What to produce
Render each line of the material below as a numbered list, omitting any blank lines. Leave the pictures out of the list.

Data shown
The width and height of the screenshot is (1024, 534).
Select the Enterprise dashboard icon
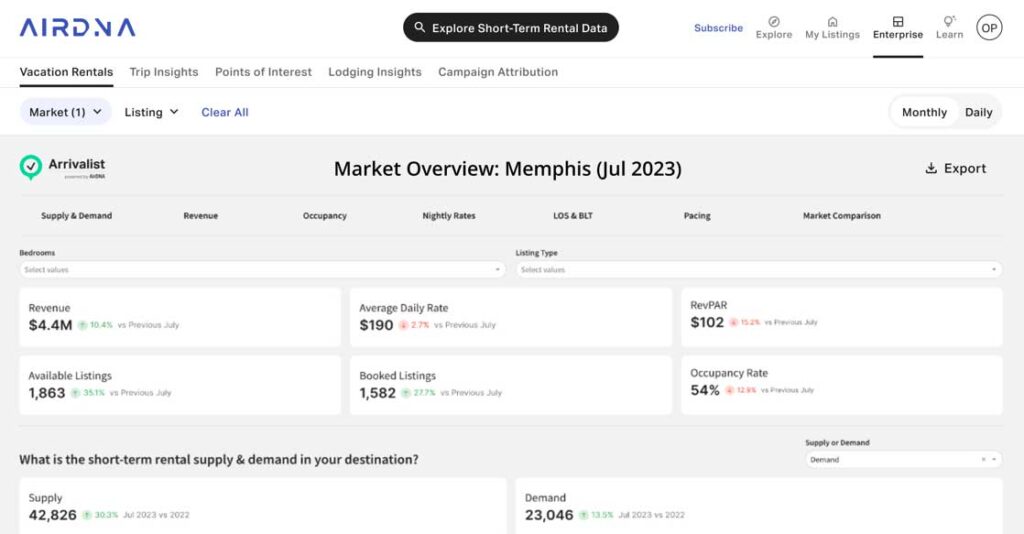898,22
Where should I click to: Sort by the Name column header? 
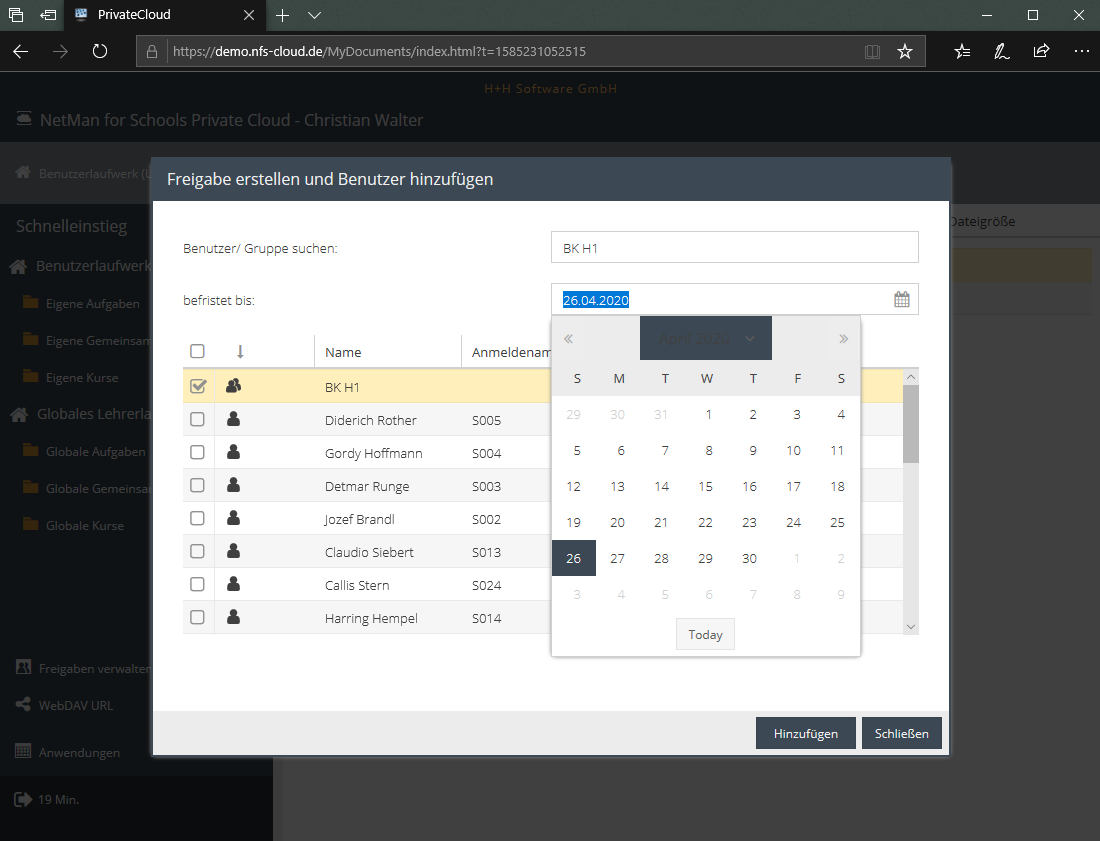coord(343,352)
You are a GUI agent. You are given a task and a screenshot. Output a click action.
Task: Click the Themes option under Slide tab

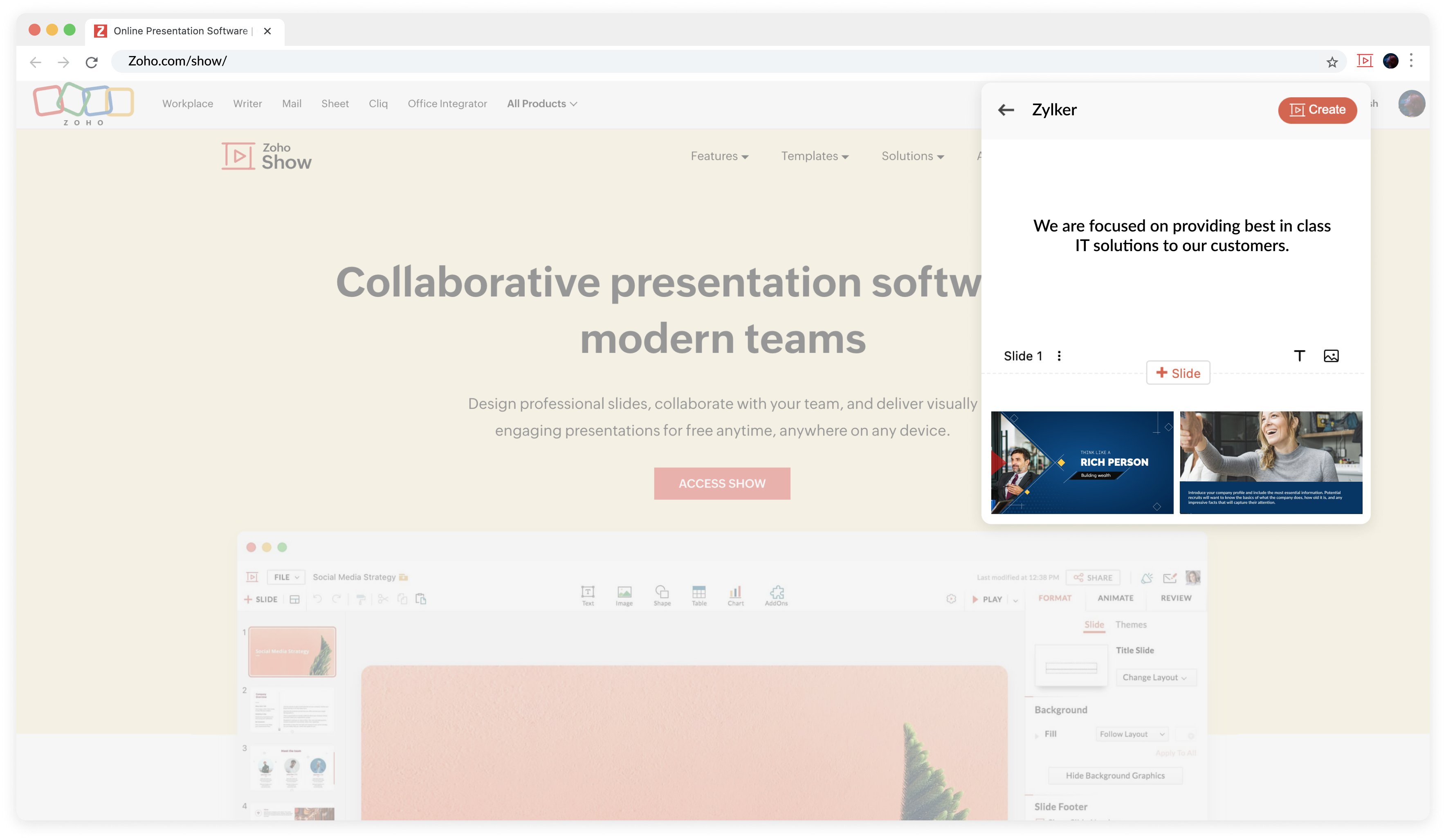click(1131, 624)
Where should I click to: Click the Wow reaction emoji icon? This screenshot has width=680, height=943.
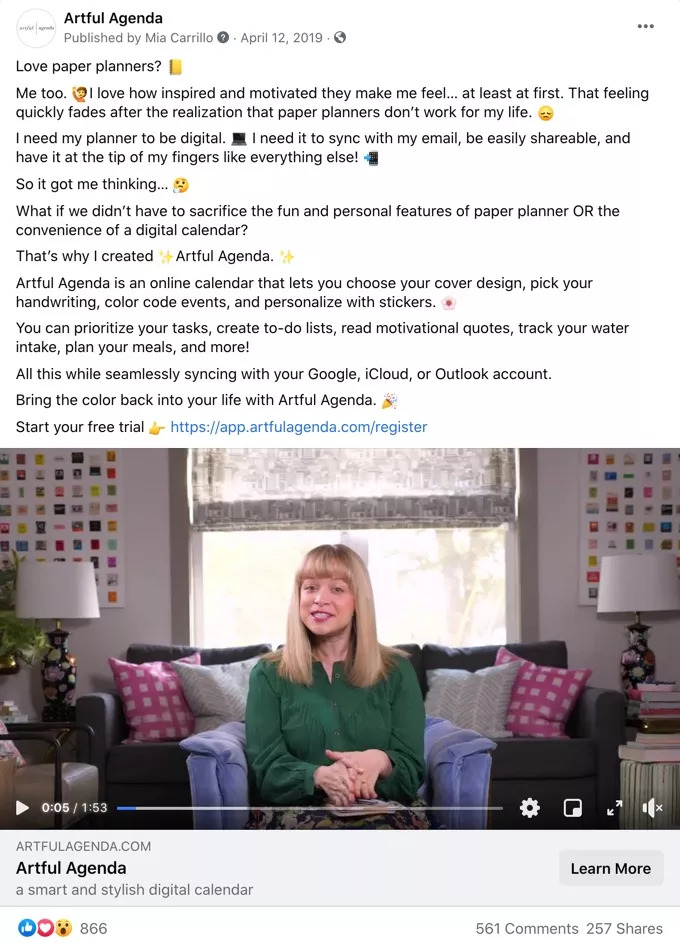pyautogui.click(x=63, y=928)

Result of the exercise
1. The width and height of the screenshot is (1024, 534).
2. Select the Enterprise dashboard icon
3. 898,22
4. Where should I click to: Sort by the Name column header? 
5. coord(343,352)
6. You are a GUI agent. You are given a task and a screenshot. Output a click action.
7. Task: Click the Themes option under Slide tab
8. click(1131, 624)
9. Where should I click to: Click the Wow reaction emoji icon? This screenshot has width=680, height=943.
10. pyautogui.click(x=63, y=928)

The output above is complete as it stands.